▶ [WHAT TO PRODUCE]:
Only the lines below starting at the one that contains "Task: Open Gillet's" and ending at the one that contains "Where should I" are to be reproduced, exactly and with both ends kept.

▶ [DATA EXTRACTS]:
::::::
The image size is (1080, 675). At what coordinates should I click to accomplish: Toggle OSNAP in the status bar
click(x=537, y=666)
::::::
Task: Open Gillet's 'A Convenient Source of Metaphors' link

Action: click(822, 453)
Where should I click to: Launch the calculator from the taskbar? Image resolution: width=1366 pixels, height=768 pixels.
::::::
▶ [RESULT OF THE EXERCISE]:
Task: Open Gillet's 'A Convenient Source of Metaphors' link

Action: click(822, 453)
Where should I click to: Launch the calculator from the taskbar? Image resolution: width=1366 pixels, height=768 pixels.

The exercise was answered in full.